# Problem requirements
Return the records exactly as they stand, and keep the pictures out of the copy.

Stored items
....................
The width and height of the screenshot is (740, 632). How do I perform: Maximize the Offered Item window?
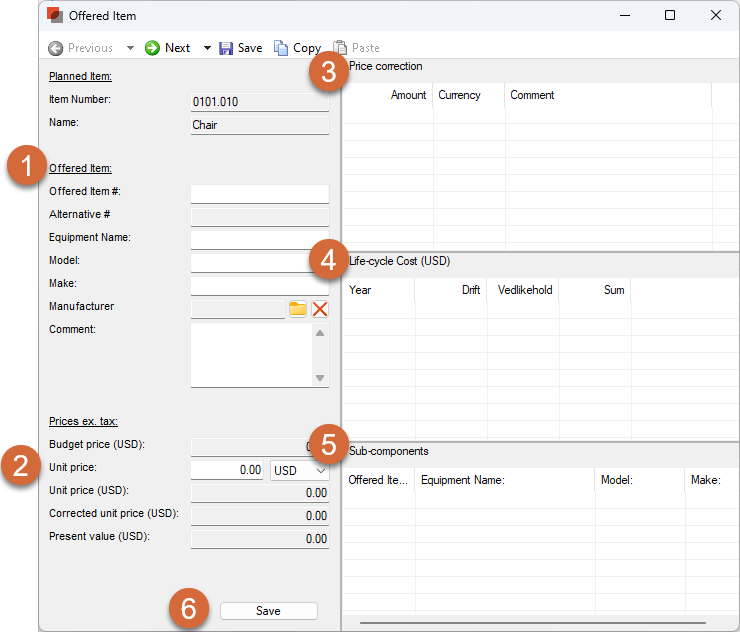670,16
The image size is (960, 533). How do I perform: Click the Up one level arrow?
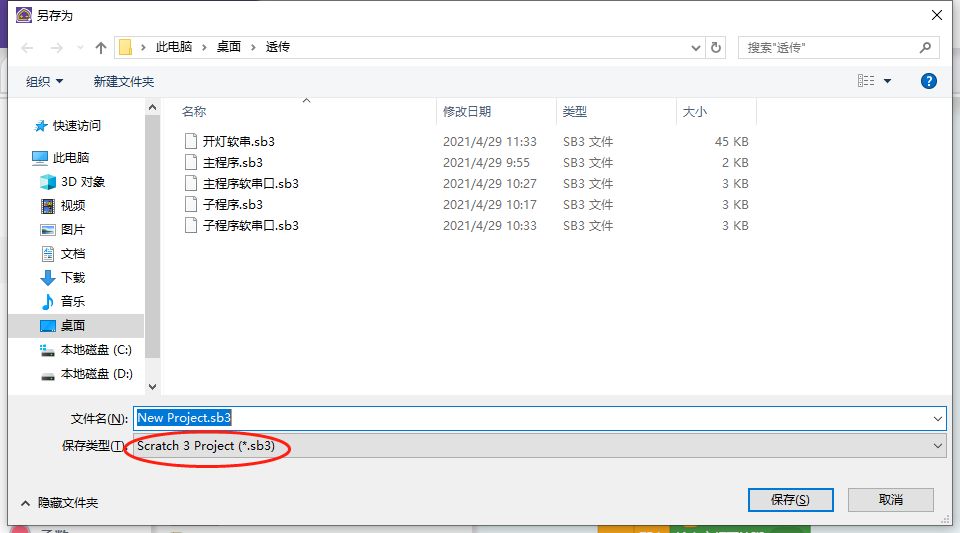(101, 48)
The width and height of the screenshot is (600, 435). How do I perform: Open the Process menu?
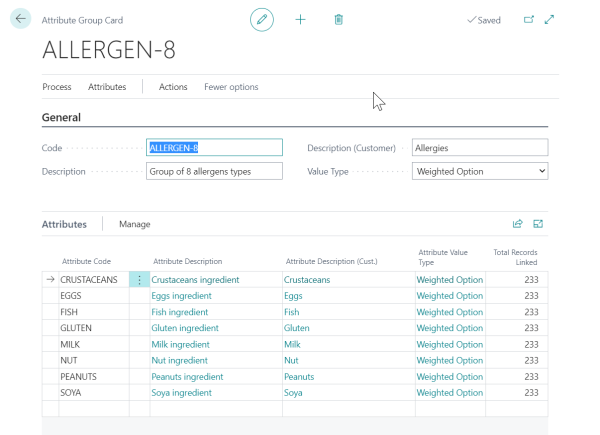57,87
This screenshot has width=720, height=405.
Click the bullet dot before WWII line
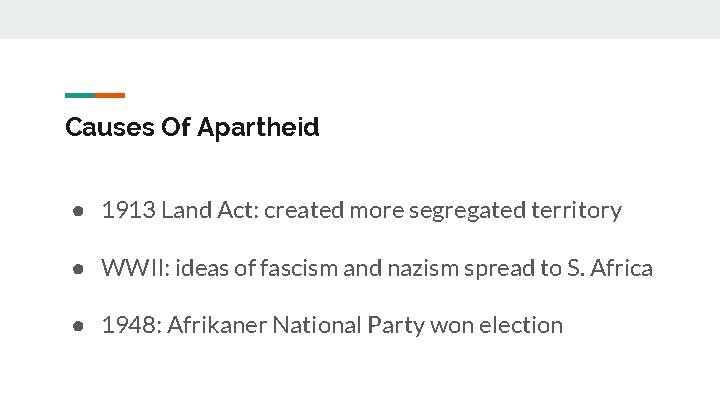[78, 269]
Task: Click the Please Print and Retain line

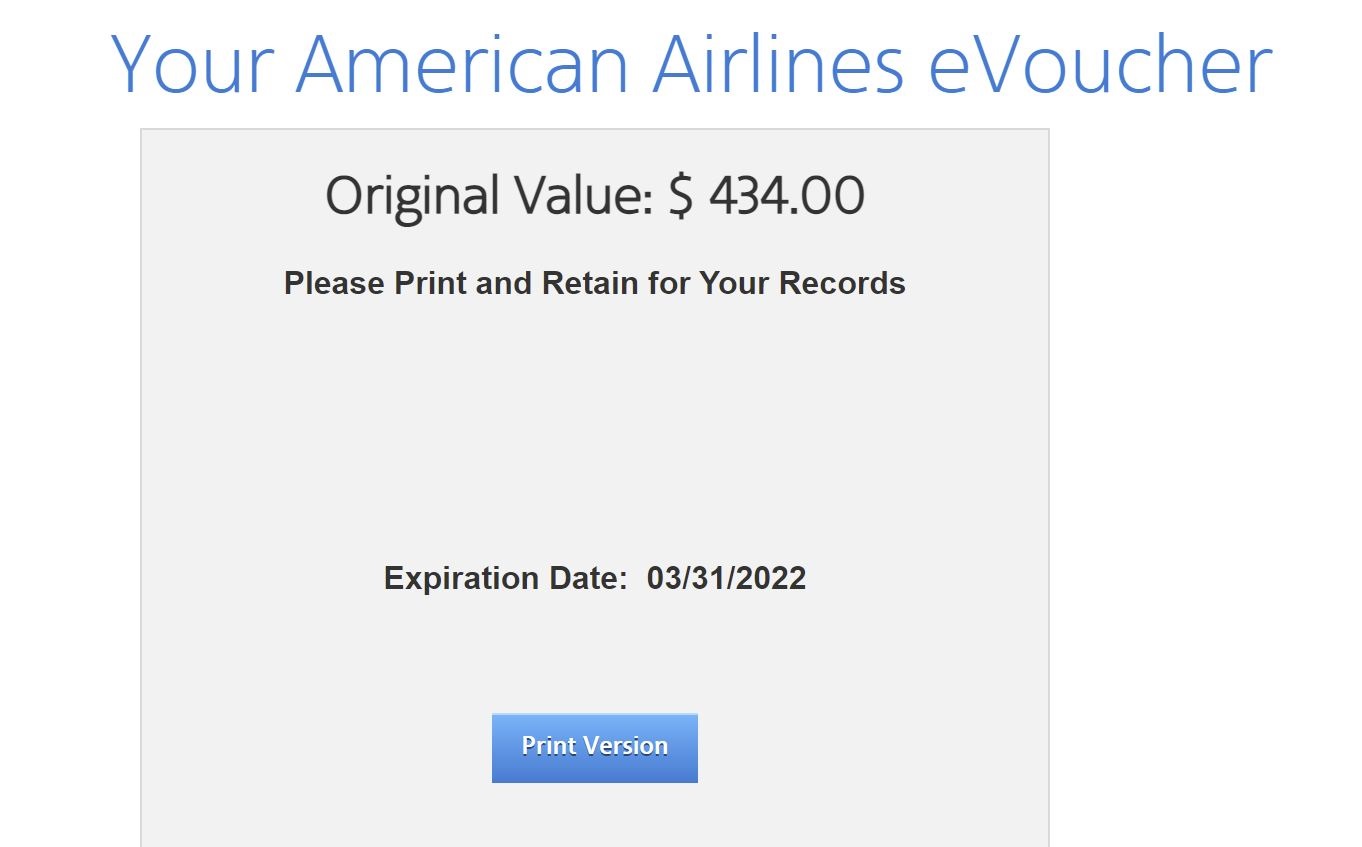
....................
# Finished exercise
The width and height of the screenshot is (740, 632). How do I perform: Maximize the Offered Item window?
670,16
The image size is (960, 533). How do I perform: Click the Up one level arrow?
(101, 48)
The width and height of the screenshot is (600, 435). How do I perform: Open the Process menu?
57,87
This screenshot has width=720, height=405.
Click the bullet dot before WWII line
[78, 269]
Task: Click the Please Print and Retain line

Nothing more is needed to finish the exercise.